Check the appropriate box below if the Form 8-K filing is intended to simultaneously satisfy the filing obligation of the registrant under any of the following provisions (see General Instruction A.2. below):

 

¨ Written communications pursuant to Rule 425 under the Securities Act (17 CFR 230.425)

 

¨ Soliciting material pursuant to Rule 14a-12 under the Exchange Act (17 CFR 240.14a-12)

 

¨ Pre-commencement communications pursuant to Rule 14d-2(b) under the Exchange Act (17 CFR 240.14d-2(b))

 

¨ Pre-commencement communications pursuant to Rule 13e-4(c) under the Exchange Act (17 CFR 240.13e-4(c))

 

 

 


Section 1 – Registrant’s Business and Operations

Item 1.01 Entry into a Material Definitive Agreement

The information set forth in Item 1.02 is incorporated herein by reference.

Item 1.02 Termination of a Material Definitive Agreement

On September 18, 2009, ARCA biopharma, Inc. (the “Company”), BMR-201 Industrial Road LLC (“Landlord”) and BioMed Realty, L.P. (“BioMed”) entered into a Lease Termination and Warrant Purchase Agreement (the “Termination Agreement”) providing for the early termination of the lease agreement dated January 11, 2005, as amended, (the “Lease”) pursuant to which the Company leased premises located in San Carlos, California (the “San Carlos Facility”) that formerly served as the principal headquarters for Nuvelo, Inc. but are no longer being utilized, and the issuance of a warrant to BioMed to purchase shares of common stock of the Company.

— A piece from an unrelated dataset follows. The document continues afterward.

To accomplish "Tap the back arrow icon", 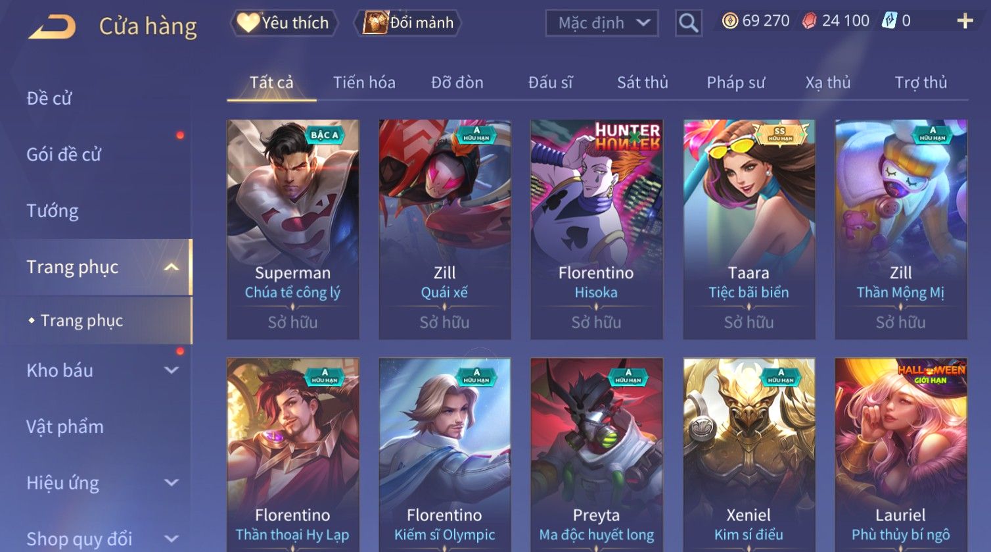I will coord(52,27).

Under the terms and conditions of the Termination Agreement, the Lease was terminated effective September 18, 2009 in consideration of a termination payment by the Company to the Landlord consisting of: (i) a cash payment of approximately $3.4 million; (ii) retention by the Landlord of a security deposit in the amount of approximately $0.5 million; (iii) issuance to BioMed of a warrant to purchase 130,890 shares of common stock of the Company at an exercise price of $3.82 per share, the closing price for the Company’s common stock on the Nasdaq Global Market on the date the Termination Agreement was executed; and (iv) the assignment to the Landlord of a certain sublease dated January 17, 2008 of a portion of the San Carlos Facility.

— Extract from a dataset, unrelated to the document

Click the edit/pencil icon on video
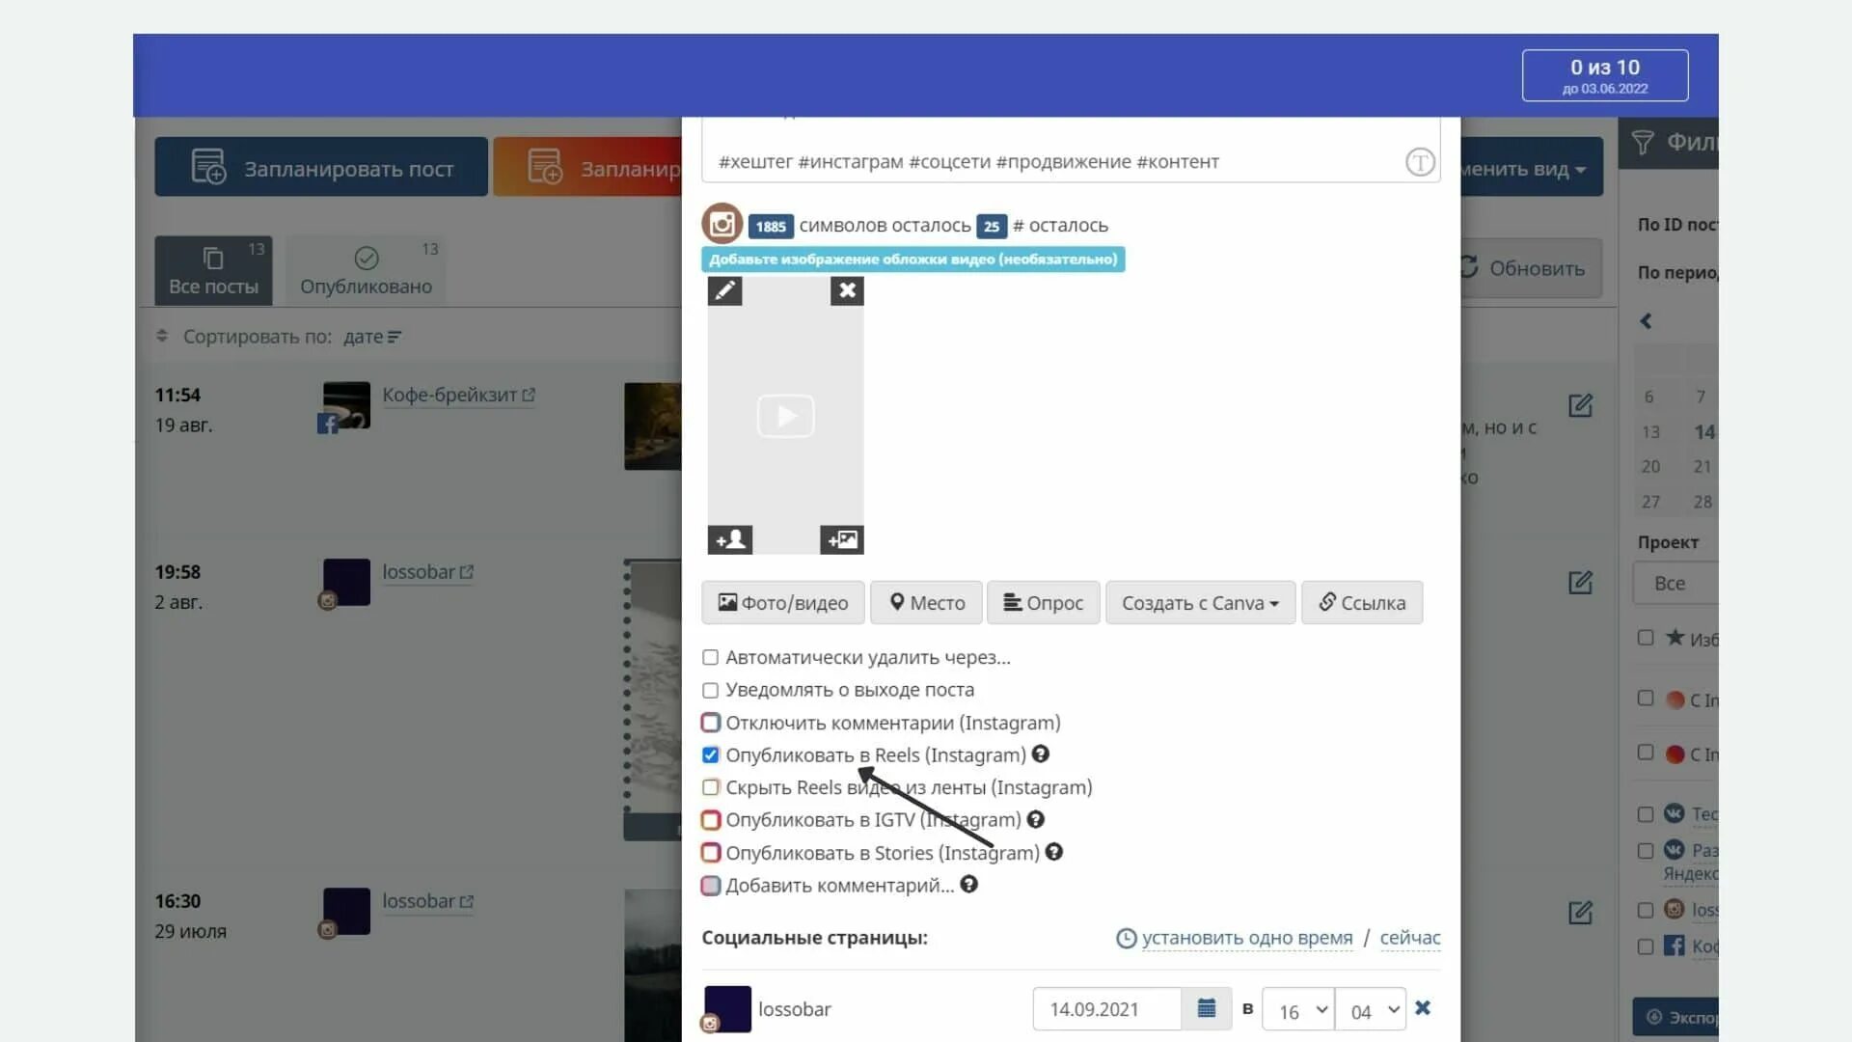This screenshot has height=1042, width=1852. tap(723, 288)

The foregoing description of the Termination Agreement does not purport to be complete and is qualified in its entirety by reference to the full text of the Termination Agreement, a copy of which is filed as Exhibit 10.1 to this Current Report on Form 8-K and incorporated by reference herein.

Section 2 – Financial Information

Item 2.05 Costs Associated with Exit or Disposal Activities

The information set forth in Item 1.02 is incorporated herein by reference.

In connection with the Termination Agreement and the exiting of the San Carlos Facility, the Company expects to record charges of approximately $3.7 million in the third quarter of 2009, primarily comprised of the cash termination payment, retention by the Landlord of a security deposit, expected issuance to BioMed of a warrant to purchase shares of common stock of the Company, partially offset by the elimination of the unamortized unfavorable lease liability initially recorded in conjunction with the Company’s merger with Nuvelo, Inc. The Company expects the only cash expenditures associated with these charges to be transaction costs and the termination payment described herein.

Section 9 – Financial Statements and Exhibits

Item 9.01 Financial Statements and Exhibits

(d) Exhibits

 

Exhibit
Number

  

Description

10.1    Lease Termination and Warrant Purchase Agreement, dated September 18, 2009, by and between ARCA biopharma, Inc., BMR-201 Industrial Road LLC and BioMed Realty, L.P.


SIGNATURES

Pursuant to the requirements of the Securities Exchange Act of 1934, the registrant has duly caused this report to be signed on its behalf by the undersigned hereunto duly authorized.

Dated: September 24, 2009

 

ARCA biopharma, Inc.

(Registrant)

By:  

/s/    Christopher D. Ozeroff

Name:   Christopher D. Ozeroff
Title:  

EVP of Business Development,

General Counsel and Secretary


EXHIBIT INDEX

 

Exhibit
Number

  

Description

10.1    Lease Termination and Warrant Purchase Agreement, dated September 18, 2009, by and between ARCA biopharma, Inc., BMR-201 Industrial Road LLC and BioMed Realty, L.P.